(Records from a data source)
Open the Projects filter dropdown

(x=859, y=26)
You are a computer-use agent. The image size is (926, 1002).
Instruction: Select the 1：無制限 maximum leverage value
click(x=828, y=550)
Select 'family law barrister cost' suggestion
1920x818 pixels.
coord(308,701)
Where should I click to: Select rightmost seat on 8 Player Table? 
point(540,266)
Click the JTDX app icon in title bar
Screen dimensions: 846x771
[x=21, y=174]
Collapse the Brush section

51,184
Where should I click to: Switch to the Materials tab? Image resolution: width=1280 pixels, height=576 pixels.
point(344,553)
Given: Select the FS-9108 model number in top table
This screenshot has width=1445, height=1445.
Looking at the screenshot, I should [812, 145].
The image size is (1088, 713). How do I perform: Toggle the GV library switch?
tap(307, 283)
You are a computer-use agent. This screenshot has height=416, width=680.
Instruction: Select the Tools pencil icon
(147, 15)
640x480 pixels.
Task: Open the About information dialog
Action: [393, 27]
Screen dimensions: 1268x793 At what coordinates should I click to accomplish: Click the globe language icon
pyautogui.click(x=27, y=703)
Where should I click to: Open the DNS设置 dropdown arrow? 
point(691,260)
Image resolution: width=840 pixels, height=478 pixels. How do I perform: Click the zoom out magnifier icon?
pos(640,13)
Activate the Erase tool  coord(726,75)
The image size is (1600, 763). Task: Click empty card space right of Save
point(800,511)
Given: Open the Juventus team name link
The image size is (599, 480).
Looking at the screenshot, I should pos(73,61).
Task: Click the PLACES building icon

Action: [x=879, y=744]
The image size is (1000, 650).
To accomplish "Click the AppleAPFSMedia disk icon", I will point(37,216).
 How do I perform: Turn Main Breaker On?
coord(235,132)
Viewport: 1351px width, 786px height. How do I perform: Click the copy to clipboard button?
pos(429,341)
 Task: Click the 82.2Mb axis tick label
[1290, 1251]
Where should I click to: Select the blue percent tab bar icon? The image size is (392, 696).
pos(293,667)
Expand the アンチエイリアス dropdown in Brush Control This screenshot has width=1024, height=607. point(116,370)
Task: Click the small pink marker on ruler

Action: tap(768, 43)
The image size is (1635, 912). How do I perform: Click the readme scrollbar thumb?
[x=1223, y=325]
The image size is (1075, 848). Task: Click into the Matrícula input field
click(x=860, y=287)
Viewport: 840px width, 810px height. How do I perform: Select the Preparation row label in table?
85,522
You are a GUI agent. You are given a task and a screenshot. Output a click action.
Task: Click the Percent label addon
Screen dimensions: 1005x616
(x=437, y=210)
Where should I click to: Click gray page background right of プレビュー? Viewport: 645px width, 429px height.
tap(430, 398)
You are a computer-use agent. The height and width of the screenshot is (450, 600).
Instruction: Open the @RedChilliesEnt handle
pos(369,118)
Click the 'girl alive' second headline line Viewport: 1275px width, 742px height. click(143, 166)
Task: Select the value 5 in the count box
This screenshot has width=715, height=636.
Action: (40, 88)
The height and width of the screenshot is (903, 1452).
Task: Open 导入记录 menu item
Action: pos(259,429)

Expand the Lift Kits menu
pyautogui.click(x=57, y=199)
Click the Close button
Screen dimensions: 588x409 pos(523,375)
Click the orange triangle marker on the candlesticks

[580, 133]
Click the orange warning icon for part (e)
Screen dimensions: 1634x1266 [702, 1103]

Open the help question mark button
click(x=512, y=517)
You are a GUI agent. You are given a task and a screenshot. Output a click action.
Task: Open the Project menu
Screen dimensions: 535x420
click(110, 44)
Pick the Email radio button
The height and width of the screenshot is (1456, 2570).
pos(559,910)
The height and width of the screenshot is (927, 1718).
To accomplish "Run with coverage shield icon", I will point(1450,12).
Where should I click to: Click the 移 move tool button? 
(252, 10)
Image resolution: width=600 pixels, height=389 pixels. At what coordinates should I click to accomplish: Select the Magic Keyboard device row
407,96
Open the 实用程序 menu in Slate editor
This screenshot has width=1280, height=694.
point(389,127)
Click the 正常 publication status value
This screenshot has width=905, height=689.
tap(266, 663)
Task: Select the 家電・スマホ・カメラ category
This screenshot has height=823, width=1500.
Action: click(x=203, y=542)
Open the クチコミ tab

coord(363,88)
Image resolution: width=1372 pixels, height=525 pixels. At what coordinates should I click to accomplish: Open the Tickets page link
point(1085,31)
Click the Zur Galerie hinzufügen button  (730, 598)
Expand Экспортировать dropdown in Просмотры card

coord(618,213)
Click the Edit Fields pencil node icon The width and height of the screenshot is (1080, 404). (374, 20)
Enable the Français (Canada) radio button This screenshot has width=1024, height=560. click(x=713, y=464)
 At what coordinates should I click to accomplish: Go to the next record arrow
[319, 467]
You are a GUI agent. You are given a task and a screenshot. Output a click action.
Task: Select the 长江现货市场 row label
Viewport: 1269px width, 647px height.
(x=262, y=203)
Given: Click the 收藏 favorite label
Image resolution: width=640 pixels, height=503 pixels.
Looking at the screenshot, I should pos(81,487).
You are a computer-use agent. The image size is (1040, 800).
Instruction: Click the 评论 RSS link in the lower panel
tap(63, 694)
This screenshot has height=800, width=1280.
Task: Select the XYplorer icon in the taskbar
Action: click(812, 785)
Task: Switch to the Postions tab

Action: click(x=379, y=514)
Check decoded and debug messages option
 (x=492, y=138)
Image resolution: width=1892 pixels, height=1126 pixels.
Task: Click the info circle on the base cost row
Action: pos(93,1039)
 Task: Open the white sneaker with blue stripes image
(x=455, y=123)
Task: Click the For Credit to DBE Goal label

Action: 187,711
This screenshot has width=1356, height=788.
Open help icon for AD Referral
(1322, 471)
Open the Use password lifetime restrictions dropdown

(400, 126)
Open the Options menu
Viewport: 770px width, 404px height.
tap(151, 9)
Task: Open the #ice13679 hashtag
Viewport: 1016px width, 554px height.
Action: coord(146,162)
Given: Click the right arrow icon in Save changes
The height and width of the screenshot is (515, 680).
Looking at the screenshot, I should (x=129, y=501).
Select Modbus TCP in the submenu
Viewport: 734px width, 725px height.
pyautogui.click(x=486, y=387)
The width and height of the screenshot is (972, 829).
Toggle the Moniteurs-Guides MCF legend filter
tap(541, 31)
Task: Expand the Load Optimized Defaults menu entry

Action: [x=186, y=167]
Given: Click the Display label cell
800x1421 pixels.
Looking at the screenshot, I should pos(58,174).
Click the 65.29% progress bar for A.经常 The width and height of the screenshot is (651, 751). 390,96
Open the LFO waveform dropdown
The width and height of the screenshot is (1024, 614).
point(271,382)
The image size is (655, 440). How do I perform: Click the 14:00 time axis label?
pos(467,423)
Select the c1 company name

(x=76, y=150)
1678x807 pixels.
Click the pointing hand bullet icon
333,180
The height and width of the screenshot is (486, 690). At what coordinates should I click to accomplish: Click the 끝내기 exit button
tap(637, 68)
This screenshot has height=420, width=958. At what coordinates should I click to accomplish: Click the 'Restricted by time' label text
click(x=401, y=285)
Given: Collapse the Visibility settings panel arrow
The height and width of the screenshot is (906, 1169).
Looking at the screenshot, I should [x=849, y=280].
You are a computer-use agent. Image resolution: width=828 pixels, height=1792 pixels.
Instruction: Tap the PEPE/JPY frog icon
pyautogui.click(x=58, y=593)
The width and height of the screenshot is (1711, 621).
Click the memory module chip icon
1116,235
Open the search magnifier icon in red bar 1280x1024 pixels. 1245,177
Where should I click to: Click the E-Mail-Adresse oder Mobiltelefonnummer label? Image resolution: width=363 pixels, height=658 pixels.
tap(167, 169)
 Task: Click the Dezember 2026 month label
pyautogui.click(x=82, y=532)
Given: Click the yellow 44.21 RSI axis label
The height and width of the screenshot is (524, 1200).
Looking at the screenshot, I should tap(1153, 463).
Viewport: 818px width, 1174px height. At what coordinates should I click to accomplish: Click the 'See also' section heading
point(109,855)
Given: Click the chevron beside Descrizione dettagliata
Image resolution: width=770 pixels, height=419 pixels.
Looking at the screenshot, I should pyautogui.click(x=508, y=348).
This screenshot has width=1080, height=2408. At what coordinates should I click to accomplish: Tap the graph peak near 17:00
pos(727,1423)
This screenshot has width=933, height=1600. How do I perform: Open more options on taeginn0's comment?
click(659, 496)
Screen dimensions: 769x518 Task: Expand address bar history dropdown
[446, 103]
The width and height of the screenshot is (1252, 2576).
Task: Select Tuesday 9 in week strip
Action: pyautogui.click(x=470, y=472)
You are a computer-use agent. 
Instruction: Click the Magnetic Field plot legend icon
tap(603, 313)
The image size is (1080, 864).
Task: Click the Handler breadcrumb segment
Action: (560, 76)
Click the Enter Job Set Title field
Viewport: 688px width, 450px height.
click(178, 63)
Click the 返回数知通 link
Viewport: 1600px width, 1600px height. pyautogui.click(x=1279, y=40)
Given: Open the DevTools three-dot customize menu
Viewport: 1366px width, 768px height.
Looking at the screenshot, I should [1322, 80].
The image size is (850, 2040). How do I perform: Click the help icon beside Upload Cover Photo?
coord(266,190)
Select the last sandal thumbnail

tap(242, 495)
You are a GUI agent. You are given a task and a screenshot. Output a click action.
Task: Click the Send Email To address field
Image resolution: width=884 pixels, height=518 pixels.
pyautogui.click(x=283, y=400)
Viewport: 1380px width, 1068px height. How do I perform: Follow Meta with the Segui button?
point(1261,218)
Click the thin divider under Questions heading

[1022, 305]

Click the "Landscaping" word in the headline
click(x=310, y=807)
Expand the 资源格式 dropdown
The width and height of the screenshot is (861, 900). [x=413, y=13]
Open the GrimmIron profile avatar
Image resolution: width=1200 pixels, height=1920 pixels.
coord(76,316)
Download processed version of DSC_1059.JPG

■ Your assignment
Extract every line above that contains the word "radio".

■ Answer box
Pick the Email radio button
Enable the Français (Canada) radio button This screenshot has width=1024, height=560. click(x=713, y=464)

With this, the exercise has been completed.